● **EXERCISE OBJECTIVE**: Nothing but the lines below from the one that contains "The height and" through the one that contains "Zoom in with the plus button" should be retyped, exactly and including both ends. Do not include pictures.

● **RAW DATA**:

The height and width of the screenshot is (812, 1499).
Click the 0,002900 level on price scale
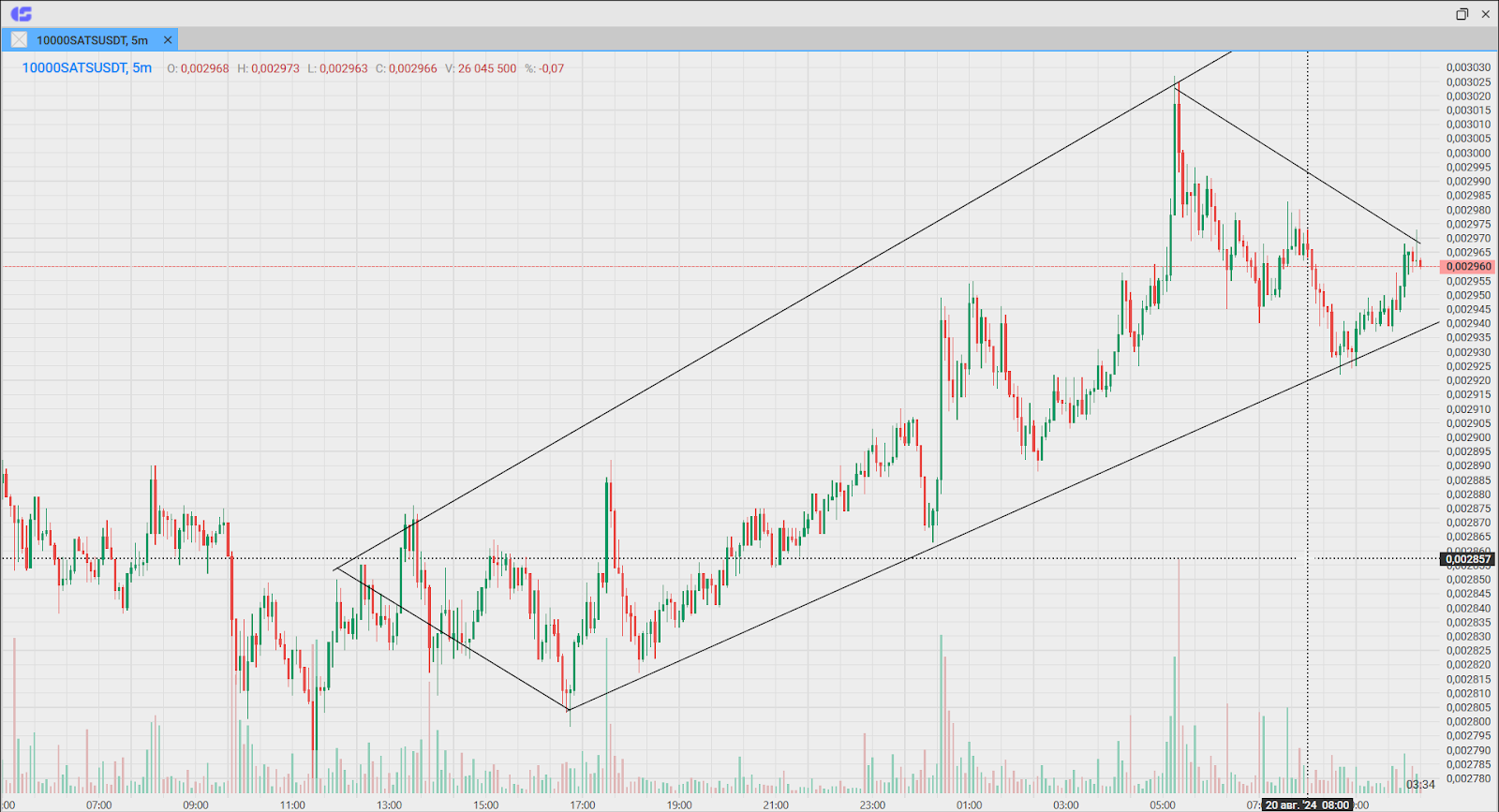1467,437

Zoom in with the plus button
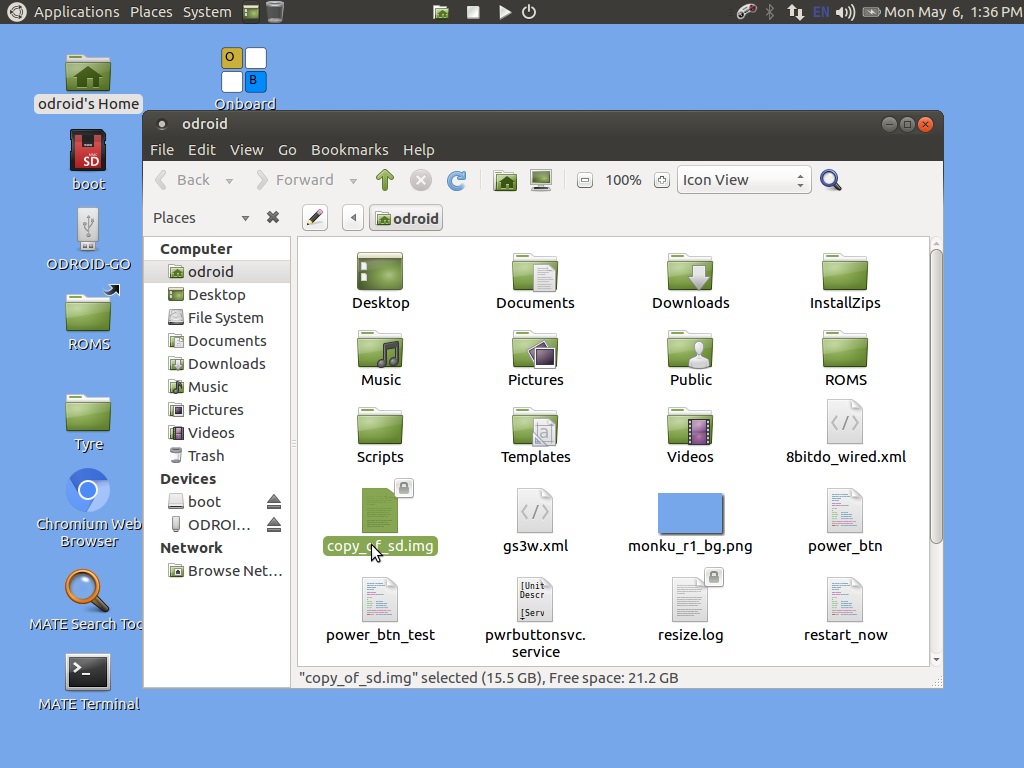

...

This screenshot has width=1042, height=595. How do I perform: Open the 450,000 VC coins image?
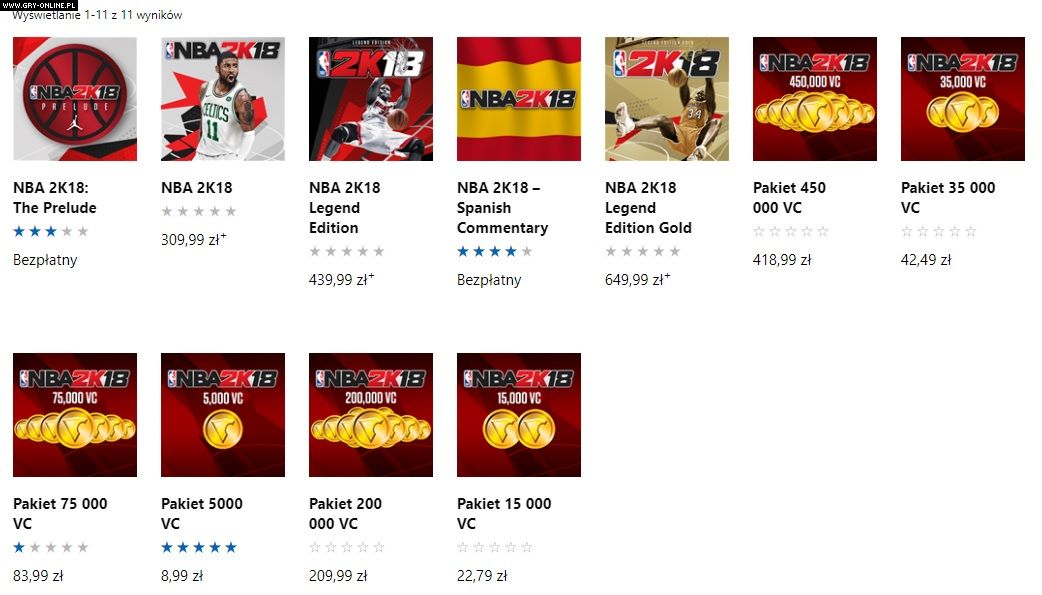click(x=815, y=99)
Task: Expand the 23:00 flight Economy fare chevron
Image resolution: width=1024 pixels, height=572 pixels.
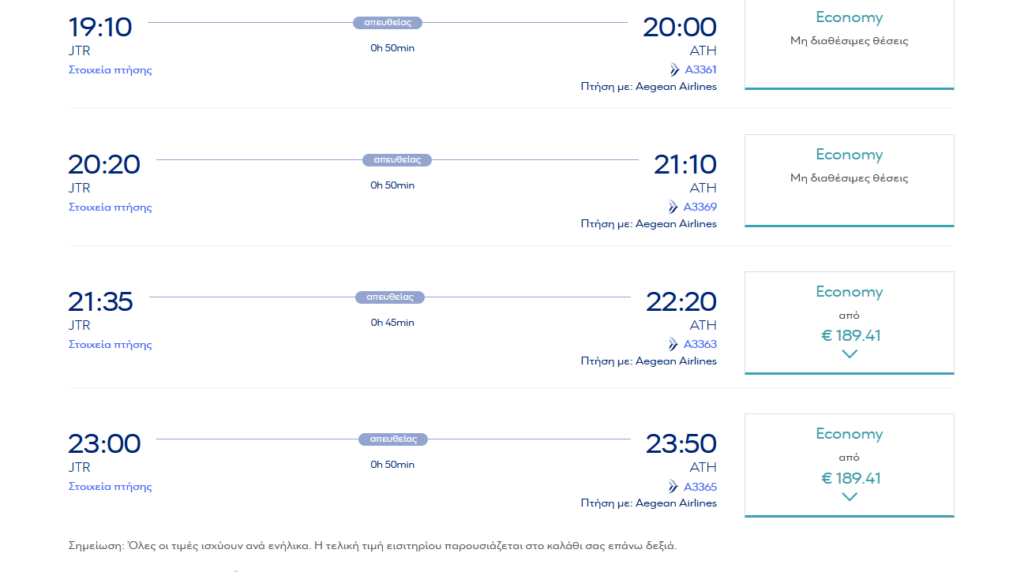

● **RESULT FOR THIS TASK**:
The height and width of the screenshot is (812, 1499).
Click the 0,002900 level on price scale
1467,437

Zoom in with the plus button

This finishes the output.